Requirement ::
Could you retype every record below exactly as it appears?

Supplied entries ::
---

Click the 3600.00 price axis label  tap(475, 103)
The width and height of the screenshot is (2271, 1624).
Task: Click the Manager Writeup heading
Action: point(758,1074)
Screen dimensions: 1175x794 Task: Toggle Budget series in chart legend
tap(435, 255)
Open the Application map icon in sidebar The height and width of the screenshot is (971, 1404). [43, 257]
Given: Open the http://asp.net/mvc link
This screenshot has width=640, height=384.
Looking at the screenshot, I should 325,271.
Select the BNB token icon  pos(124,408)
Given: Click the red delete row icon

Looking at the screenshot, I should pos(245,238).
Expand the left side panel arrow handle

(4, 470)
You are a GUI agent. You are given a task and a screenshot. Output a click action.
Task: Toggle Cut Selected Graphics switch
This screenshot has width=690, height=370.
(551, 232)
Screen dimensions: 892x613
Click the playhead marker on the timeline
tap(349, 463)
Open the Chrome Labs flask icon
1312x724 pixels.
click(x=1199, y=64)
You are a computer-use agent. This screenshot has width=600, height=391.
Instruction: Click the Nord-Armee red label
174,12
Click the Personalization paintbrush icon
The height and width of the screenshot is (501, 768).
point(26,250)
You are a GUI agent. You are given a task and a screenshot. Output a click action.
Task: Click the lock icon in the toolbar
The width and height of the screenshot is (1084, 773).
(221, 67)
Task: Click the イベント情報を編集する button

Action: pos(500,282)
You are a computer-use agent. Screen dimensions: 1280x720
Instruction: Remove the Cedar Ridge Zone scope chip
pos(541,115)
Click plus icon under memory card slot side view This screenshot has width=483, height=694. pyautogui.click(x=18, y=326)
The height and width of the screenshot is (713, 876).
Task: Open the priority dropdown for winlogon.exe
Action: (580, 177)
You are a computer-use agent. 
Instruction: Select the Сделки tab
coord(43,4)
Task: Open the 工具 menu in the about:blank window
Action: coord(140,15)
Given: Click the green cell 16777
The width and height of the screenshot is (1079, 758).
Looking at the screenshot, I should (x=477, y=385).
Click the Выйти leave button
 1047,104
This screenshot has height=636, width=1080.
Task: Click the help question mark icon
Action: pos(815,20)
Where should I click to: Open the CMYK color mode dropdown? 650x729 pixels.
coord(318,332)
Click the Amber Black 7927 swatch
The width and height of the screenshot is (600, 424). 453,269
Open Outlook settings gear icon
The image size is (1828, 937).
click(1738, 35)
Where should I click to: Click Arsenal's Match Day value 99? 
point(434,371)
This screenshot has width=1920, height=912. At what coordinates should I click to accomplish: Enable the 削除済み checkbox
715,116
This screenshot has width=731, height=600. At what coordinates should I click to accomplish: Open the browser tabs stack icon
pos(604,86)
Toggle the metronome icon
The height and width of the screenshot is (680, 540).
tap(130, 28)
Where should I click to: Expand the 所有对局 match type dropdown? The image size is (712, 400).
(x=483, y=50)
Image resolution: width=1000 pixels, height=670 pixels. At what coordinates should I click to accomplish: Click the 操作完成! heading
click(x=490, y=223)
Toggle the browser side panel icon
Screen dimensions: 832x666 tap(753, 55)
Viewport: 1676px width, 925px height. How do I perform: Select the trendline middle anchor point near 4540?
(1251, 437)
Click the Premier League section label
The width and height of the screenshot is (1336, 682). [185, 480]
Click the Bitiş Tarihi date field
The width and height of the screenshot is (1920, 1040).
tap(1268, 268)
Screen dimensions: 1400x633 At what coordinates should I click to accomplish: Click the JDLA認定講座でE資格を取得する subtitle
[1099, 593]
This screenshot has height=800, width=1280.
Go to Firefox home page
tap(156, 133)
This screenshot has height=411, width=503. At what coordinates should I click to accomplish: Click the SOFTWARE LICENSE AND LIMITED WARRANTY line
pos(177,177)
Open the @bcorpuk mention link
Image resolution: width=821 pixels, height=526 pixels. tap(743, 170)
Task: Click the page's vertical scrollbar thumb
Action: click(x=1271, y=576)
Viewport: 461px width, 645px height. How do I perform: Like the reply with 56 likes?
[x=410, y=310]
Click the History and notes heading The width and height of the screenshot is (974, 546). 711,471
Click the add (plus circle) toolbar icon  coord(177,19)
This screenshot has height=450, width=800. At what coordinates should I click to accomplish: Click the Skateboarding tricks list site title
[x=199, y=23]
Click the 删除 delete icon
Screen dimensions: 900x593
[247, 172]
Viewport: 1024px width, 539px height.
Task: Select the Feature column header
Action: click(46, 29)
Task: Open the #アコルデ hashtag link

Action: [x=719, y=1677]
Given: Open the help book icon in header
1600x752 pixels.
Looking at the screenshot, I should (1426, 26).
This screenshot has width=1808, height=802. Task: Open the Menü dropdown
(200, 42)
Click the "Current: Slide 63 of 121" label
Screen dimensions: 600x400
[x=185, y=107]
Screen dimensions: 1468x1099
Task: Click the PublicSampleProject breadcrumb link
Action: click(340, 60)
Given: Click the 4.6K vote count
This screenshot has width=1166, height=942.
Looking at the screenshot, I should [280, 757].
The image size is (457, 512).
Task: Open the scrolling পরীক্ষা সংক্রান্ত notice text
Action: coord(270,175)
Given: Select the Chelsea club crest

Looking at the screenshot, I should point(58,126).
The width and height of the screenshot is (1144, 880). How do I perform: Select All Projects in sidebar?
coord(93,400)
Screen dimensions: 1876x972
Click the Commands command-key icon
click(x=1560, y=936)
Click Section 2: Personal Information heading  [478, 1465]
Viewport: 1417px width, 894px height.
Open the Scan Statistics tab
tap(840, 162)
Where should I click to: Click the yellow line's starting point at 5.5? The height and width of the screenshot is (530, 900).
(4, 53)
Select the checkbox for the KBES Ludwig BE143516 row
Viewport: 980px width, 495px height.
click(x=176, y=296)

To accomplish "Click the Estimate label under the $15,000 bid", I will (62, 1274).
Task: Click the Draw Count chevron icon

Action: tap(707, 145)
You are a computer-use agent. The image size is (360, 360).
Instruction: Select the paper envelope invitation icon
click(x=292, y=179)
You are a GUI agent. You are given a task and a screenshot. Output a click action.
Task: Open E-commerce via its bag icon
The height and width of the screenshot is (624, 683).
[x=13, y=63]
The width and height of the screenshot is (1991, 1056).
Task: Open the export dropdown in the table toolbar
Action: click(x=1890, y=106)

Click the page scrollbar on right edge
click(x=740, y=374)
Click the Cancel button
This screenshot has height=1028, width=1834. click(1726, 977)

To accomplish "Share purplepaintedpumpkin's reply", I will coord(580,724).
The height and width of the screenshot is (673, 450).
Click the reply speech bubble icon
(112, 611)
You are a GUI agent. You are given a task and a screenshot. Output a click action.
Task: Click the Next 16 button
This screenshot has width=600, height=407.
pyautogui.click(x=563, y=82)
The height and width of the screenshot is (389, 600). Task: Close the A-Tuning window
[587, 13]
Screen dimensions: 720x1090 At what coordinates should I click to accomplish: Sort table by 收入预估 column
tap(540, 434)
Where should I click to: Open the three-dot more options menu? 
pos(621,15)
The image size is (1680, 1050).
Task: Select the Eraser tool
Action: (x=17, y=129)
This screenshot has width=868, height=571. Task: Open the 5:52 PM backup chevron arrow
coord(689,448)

---

Solution for this exercise ::
Click the 3600.00 price axis label  tap(475, 103)
The width and height of the screenshot is (2271, 1624).
Task: Click the Manager Writeup heading
Action: point(758,1074)
Screen dimensions: 1175x794 Task: Toggle Budget series in chart legend
tap(435, 255)
Open the Application map icon in sidebar The height and width of the screenshot is (971, 1404). [43, 257]
Given: Open the http://asp.net/mvc link
This screenshot has width=640, height=384.
Looking at the screenshot, I should 325,271.
Select the BNB token icon  pos(124,408)
Given: Click the red delete row icon

Looking at the screenshot, I should pos(245,238).
Expand the left side panel arrow handle

(4, 470)
You are a GUI agent. You are given a task and a screenshot. Output a click action.
Task: Toggle Cut Selected Graphics switch
This screenshot has width=690, height=370.
(551, 232)
Screen dimensions: 892x613
Click the playhead marker on the timeline
tap(349, 463)
Open the Chrome Labs flask icon
1312x724 pixels.
click(x=1199, y=64)
You are a computer-use agent. This screenshot has width=600, height=391.
Instruction: Click the Nord-Armee red label
174,12
Click the Personalization paintbrush icon
The height and width of the screenshot is (501, 768).
point(26,250)
You are a GUI agent. You are given a task and a screenshot. Output a click action.
Task: Click the lock icon in the toolbar
The width and height of the screenshot is (1084, 773).
(221, 67)
Task: Click the イベント情報を編集する button

Action: pos(500,282)
You are a computer-use agent. Screen dimensions: 1280x720
Instruction: Remove the Cedar Ridge Zone scope chip
pos(541,115)
Click plus icon under memory card slot side view This screenshot has width=483, height=694. pyautogui.click(x=18, y=326)
The height and width of the screenshot is (713, 876).
Task: Open the priority dropdown for winlogon.exe
Action: (580, 177)
You are a computer-use agent. 
Instruction: Select the Сделки tab
coord(43,4)
Task: Open the 工具 menu in the about:blank window
Action: coord(140,15)
Given: Click the green cell 16777
The width and height of the screenshot is (1079, 758).
Looking at the screenshot, I should (x=477, y=385).
Click the Выйти leave button
 1047,104
This screenshot has height=636, width=1080.
Task: Click the help question mark icon
Action: pos(815,20)
Where should I click to: Open the CMYK color mode dropdown? 650x729 pixels.
coord(318,332)
Click the Amber Black 7927 swatch
The width and height of the screenshot is (600, 424). 453,269
Open Outlook settings gear icon
The image size is (1828, 937).
click(1738, 35)
Where should I click to: Click Arsenal's Match Day value 99? 
point(434,371)
This screenshot has width=1920, height=912. At what coordinates should I click to accomplish: Enable the 削除済み checkbox
715,116
This screenshot has width=731, height=600. At what coordinates should I click to accomplish: Open the browser tabs stack icon
pos(604,86)
Toggle the metronome icon
The height and width of the screenshot is (680, 540).
tap(130, 28)
Where should I click to: Expand the 所有对局 match type dropdown? The image size is (712, 400).
(x=483, y=50)
Image resolution: width=1000 pixels, height=670 pixels. At what coordinates should I click to accomplish: Click the 操作完成! heading
click(x=490, y=223)
Toggle the browser side panel icon
Screen dimensions: 832x666 tap(753, 55)
Viewport: 1676px width, 925px height. How do I perform: Select the trendline middle anchor point near 4540?
(1251, 437)
Click the Premier League section label
The width and height of the screenshot is (1336, 682). [185, 480]
Click the Bitiş Tarihi date field
The width and height of the screenshot is (1920, 1040).
tap(1268, 268)
Screen dimensions: 1400x633 At what coordinates should I click to accomplish: Click the JDLA認定講座でE資格を取得する subtitle
[1099, 593]
This screenshot has height=800, width=1280.
Go to Firefox home page
tap(156, 133)
This screenshot has height=411, width=503. At what coordinates should I click to accomplish: Click the SOFTWARE LICENSE AND LIMITED WARRANTY line
pos(177,177)
Open the @bcorpuk mention link
Image resolution: width=821 pixels, height=526 pixels. tap(743, 170)
Task: Click the page's vertical scrollbar thumb
Action: click(x=1271, y=576)
Viewport: 461px width, 645px height. How do I perform: Like the reply with 56 likes?
[x=410, y=310]
Click the History and notes heading The width and height of the screenshot is (974, 546). 711,471
Click the add (plus circle) toolbar icon  coord(177,19)
This screenshot has height=450, width=800. At what coordinates should I click to accomplish: Click the Skateboarding tricks list site title
[x=199, y=23]
Click the 删除 delete icon
Screen dimensions: 900x593
[247, 172]
Viewport: 1024px width, 539px height.
Task: Select the Feature column header
Action: click(46, 29)
Task: Open the #アコルデ hashtag link

Action: [x=719, y=1677]
Given: Open the help book icon in header
1600x752 pixels.
Looking at the screenshot, I should (1426, 26).
This screenshot has width=1808, height=802. Task: Open the Menü dropdown
(200, 42)
Click the "Current: Slide 63 of 121" label
Screen dimensions: 600x400
[x=185, y=107]
Screen dimensions: 1468x1099
Task: Click the PublicSampleProject breadcrumb link
Action: click(340, 60)
Given: Click the 4.6K vote count
This screenshot has width=1166, height=942.
Looking at the screenshot, I should [280, 757].
The image size is (457, 512).
Task: Open the scrolling পরীক্ষা সংক্রান্ত notice text
Action: coord(270,175)
Given: Select the Chelsea club crest

Looking at the screenshot, I should point(58,126).
The width and height of the screenshot is (1144, 880). How do I perform: Select All Projects in sidebar?
coord(93,400)
Screen dimensions: 1876x972
Click the Commands command-key icon
click(x=1560, y=936)
Click Section 2: Personal Information heading  [478, 1465]
Viewport: 1417px width, 894px height.
Open the Scan Statistics tab
tap(840, 162)
Where should I click to: Click the yellow line's starting point at 5.5? The height and width of the screenshot is (530, 900).
(4, 53)
Select the checkbox for the KBES Ludwig BE143516 row
Viewport: 980px width, 495px height.
click(x=176, y=296)

To accomplish "Click the Estimate label under the $15,000 bid", I will (62, 1274).
Task: Click the Draw Count chevron icon

Action: tap(707, 145)
You are a computer-use agent. The image size is (360, 360).
Instruction: Select the paper envelope invitation icon
click(x=292, y=179)
You are a GUI agent. You are given a task and a screenshot. Output a click action.
Task: Open E-commerce via its bag icon
The height and width of the screenshot is (624, 683).
[x=13, y=63]
The width and height of the screenshot is (1991, 1056).
Task: Open the export dropdown in the table toolbar
Action: click(x=1890, y=106)

Click the page scrollbar on right edge
click(x=740, y=374)
Click the Cancel button
This screenshot has height=1028, width=1834. click(1726, 977)

To accomplish "Share purplepaintedpumpkin's reply", I will coord(580,724).
The height and width of the screenshot is (673, 450).
Click the reply speech bubble icon
(112, 611)
You are a GUI agent. You are given a task and a screenshot. Output a click action.
Task: Click the Next 16 button
This screenshot has width=600, height=407.
pyautogui.click(x=563, y=82)
The height and width of the screenshot is (389, 600). Task: Close the A-Tuning window
[587, 13]
Screen dimensions: 720x1090 At what coordinates should I click to accomplish: Sort table by 收入预估 column
tap(540, 434)
Where should I click to: Open the three-dot more options menu? 
pos(621,15)
The image size is (1680, 1050).
Task: Select the Eraser tool
Action: (x=17, y=129)
This screenshot has width=868, height=571. Task: Open the 5:52 PM backup chevron arrow
coord(689,448)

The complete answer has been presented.